What have been the most rewarding moments in your career?

Over the years I have received a number of notes from colleagues, and I have kept a file of them for when I’m having a bad day. It has been very rewarding to look back on these relationships over the years. Another rewarding moment is when I was at my previous company, ConsumerMedical, we hosted a party when we sold the organization; COVID had been around, so we hadn’t gotten to see each other in awhile so that was very rewarding to see everyone. On top of that, we gave those who didn’t have equity in the company a $10,000 bonus for every year they worked there. It was a like an Oprah meeting. Even people who had worked there for only 3 months got $10,000. The biggest bonus was $260,000 for one person. We had people hugging and crying – it was so fun. Rather than keeping all that for ourselves, we wanted to give it to the people who had really helped the company grow. That was pretty amazing. 

What is one personal goal for the upcoming year?

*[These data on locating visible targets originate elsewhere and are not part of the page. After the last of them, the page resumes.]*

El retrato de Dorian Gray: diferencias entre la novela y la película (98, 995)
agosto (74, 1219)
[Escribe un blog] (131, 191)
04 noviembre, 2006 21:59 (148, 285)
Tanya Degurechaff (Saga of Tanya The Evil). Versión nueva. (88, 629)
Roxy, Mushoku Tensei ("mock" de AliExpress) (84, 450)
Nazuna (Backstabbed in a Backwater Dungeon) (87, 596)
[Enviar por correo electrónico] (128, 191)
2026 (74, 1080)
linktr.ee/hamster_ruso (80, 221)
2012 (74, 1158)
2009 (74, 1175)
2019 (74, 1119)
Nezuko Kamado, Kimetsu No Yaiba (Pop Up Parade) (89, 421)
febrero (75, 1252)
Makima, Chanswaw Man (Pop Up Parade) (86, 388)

I set a goal to work out a minimum of four times each week. I also have a goal to read more books. It can be hard for me to fit in each of these, but they are things that are done both as a necessity and for enjoyment. I just picked up the biography written by Walter Isaacson about Leonardo da Vinci. I’m looking forward to reading it!

How do you relax/decompress?

Reading is a nice way to decompress before bed. I usually read business or personal development books. Minnesota summers are also always something I look forward to. We have a boat and are out on the lake quite a bit as a family or with friends. I also golf during the summer when I can. In the winter, my family and I like to escape the cold for spring break. We like the travel. My favorite place to travel so far has been New Zealand for my 50th birthday. It was amazing. I bungee jumped for the first time at the site where bungee jumping originally started.

What do you enjoy most about the Medical Alley community?

I love Medical Alley’s commitment to the startup community and encouraging more startups in the Minnesota market. Medical Alley has so many connections to investors and ways of sharing their story with their community. There’s a lot of innovation in Minnesota and I appreciate that Medical Alley shines a light on businesses and organizations to help them get funded and going.